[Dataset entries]
-- START --
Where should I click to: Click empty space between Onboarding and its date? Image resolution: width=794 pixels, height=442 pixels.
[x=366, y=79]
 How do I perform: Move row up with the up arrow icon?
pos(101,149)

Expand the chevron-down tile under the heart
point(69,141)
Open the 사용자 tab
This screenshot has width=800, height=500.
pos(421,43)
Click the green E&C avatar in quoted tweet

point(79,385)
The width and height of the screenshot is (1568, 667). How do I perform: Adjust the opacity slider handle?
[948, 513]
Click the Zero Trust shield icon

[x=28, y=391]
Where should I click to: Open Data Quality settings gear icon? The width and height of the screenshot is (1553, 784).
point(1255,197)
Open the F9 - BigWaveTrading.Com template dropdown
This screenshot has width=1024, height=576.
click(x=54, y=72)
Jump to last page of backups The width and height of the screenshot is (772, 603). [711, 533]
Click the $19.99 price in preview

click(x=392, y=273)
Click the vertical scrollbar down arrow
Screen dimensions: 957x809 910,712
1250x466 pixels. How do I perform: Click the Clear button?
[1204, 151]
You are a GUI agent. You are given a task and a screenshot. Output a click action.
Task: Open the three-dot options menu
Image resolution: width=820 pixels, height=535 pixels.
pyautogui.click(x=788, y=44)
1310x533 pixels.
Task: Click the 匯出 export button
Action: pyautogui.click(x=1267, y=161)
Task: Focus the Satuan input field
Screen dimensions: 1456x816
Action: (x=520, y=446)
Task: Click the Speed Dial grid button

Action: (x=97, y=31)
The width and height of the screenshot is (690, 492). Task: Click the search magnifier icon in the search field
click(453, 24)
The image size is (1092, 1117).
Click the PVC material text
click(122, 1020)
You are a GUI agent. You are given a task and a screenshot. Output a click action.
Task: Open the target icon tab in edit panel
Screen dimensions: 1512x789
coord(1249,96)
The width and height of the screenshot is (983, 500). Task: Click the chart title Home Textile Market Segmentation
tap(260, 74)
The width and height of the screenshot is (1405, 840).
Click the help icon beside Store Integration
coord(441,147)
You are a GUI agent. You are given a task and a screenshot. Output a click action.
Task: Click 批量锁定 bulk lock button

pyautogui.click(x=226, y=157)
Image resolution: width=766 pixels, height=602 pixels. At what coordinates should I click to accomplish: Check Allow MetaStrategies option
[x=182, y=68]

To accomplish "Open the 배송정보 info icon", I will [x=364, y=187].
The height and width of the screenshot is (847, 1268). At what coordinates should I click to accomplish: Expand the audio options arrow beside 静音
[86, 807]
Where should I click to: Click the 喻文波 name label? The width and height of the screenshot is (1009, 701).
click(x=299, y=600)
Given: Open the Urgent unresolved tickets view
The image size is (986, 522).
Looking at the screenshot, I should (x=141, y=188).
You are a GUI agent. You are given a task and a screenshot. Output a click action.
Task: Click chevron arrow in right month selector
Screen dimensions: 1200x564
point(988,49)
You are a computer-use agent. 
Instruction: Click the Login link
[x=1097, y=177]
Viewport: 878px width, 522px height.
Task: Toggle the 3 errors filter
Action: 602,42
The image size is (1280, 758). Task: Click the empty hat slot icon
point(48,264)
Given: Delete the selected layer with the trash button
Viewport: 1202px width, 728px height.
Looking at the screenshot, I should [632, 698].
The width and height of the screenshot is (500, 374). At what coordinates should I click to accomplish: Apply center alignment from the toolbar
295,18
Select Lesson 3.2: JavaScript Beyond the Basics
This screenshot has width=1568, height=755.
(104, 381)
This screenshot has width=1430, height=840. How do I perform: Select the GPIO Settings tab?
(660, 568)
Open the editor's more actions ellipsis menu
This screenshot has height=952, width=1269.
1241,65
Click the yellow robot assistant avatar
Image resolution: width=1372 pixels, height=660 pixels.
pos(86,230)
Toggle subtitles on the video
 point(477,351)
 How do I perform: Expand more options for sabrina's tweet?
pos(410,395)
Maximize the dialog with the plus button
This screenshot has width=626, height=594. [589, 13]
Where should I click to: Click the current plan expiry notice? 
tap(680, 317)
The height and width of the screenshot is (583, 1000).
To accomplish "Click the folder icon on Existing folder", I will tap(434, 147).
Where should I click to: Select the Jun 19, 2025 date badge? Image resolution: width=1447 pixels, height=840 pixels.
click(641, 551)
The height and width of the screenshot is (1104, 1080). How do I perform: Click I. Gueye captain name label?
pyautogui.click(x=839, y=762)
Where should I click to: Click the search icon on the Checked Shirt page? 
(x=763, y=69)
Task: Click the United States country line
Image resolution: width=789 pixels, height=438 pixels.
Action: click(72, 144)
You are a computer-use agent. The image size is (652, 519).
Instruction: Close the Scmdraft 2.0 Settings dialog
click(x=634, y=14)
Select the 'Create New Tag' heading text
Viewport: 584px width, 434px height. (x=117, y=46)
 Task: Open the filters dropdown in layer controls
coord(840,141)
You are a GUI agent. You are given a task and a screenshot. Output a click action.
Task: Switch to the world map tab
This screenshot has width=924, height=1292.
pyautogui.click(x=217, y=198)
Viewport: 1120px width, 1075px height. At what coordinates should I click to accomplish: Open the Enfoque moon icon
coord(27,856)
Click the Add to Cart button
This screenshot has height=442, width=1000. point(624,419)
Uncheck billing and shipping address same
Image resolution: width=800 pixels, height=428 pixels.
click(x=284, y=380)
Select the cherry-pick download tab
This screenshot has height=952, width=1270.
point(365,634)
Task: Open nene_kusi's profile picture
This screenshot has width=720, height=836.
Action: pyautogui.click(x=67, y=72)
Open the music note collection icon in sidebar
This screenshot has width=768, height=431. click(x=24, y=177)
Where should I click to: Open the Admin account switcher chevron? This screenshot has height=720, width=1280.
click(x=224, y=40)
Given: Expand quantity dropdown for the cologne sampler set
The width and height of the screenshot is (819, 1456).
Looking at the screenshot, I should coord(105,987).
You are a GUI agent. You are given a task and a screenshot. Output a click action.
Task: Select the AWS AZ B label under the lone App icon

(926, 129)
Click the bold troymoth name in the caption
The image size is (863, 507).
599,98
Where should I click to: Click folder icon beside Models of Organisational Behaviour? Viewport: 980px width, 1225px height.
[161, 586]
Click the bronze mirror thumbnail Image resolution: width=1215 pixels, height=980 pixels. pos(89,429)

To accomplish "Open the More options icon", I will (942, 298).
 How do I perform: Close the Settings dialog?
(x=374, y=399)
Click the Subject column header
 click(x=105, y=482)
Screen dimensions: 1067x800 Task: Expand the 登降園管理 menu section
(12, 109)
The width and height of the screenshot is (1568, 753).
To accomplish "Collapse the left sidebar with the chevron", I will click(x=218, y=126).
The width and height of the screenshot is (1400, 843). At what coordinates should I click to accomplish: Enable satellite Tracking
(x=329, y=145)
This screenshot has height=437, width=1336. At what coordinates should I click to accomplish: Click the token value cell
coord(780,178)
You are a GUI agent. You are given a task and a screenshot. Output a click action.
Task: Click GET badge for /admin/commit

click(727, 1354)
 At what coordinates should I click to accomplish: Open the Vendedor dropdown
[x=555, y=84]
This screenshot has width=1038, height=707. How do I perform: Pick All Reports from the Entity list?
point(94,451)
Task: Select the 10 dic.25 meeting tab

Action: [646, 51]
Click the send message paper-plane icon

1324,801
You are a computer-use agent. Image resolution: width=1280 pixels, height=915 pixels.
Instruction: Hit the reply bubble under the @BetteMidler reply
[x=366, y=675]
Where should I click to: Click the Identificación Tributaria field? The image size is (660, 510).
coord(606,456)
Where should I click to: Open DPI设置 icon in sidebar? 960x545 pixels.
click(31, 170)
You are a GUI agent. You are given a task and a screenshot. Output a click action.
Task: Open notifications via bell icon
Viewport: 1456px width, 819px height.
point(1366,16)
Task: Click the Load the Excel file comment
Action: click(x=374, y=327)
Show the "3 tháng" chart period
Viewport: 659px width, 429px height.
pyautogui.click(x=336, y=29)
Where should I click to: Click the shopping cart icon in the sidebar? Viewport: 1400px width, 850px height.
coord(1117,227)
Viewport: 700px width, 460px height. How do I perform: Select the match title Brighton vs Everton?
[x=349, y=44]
-- END --
_Work to be completed_:
Retype the entries from the very first line through the line containing "[x=28, y=391]", inclusive.

_Right answer_:
Where should I click to: Click empty space between Onboarding and its date? Image resolution: width=794 pixels, height=442 pixels.
[x=366, y=79]
 How do I perform: Move row up with the up arrow icon?
pos(101,149)

Expand the chevron-down tile under the heart
point(69,141)
Open the 사용자 tab
This screenshot has width=800, height=500.
pos(421,43)
Click the green E&C avatar in quoted tweet

point(79,385)
The width and height of the screenshot is (1568, 667). How do I perform: Adjust the opacity slider handle?
[948, 513]
Click the Zero Trust shield icon

[x=28, y=391]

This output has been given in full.